=== Given problem ===
Gather every line from the rows below that contains the string "Task". Case counts.

=== The data ===
◇ ◇ ◇ ◇

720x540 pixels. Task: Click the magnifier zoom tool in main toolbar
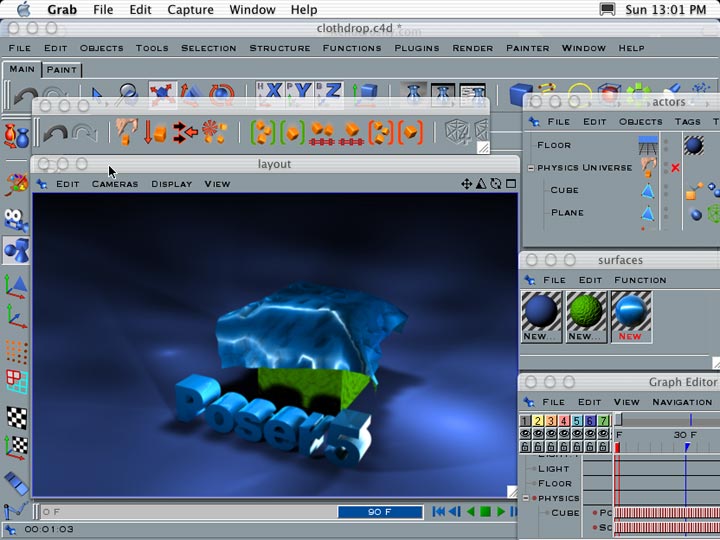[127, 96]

◇ ◇ ◇ ◇

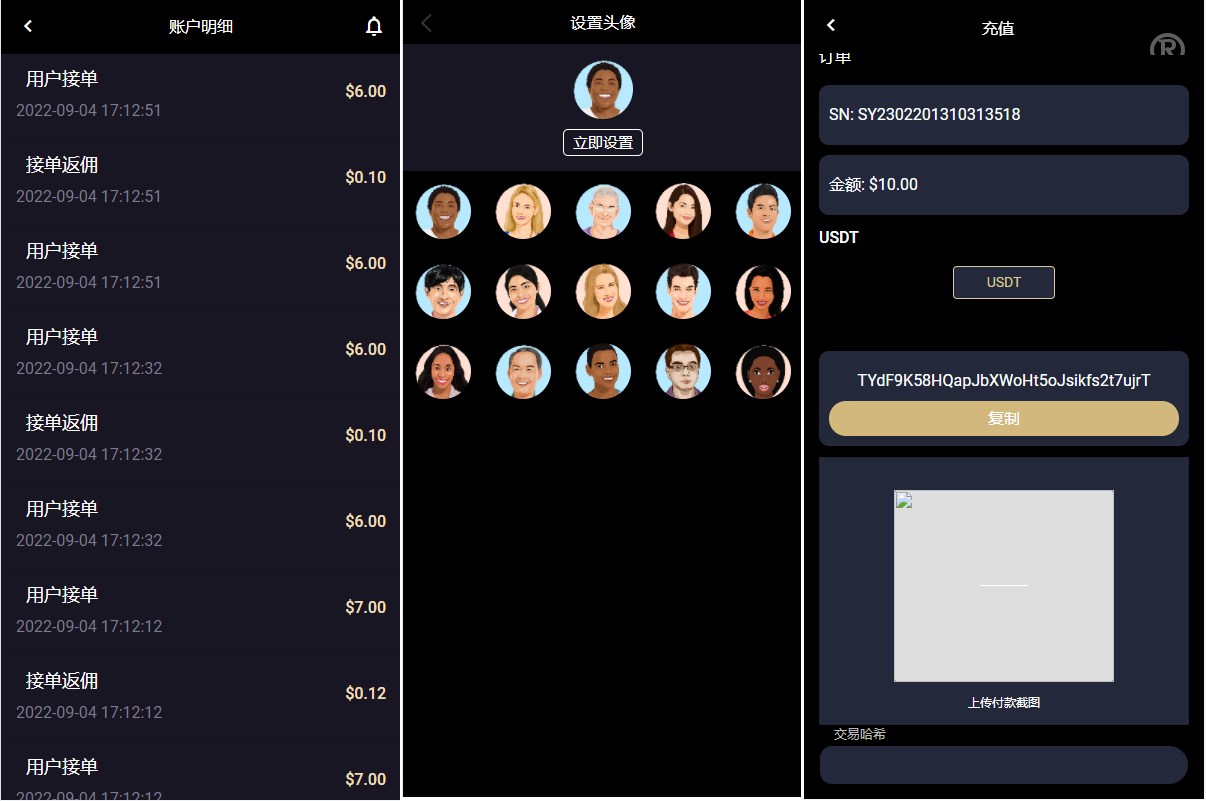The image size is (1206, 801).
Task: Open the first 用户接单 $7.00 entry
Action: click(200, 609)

◇ ◇ ◇ ◇

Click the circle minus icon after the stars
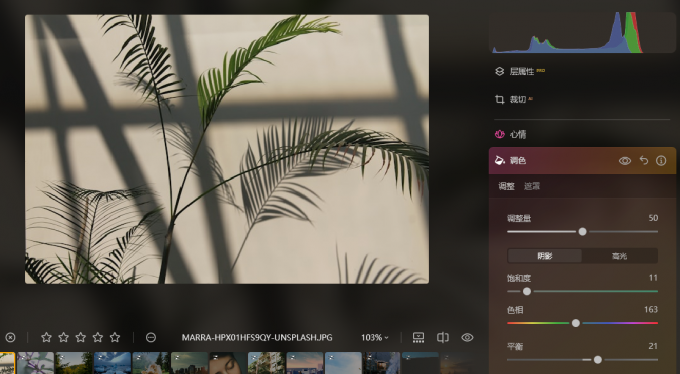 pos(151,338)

◇ ◇ ◇ ◇

=== Written solution ===
720x540 pixels. Task: Click the magnifier zoom tool in main toolbar
Task: Open the first 用户接单 $7.00 entry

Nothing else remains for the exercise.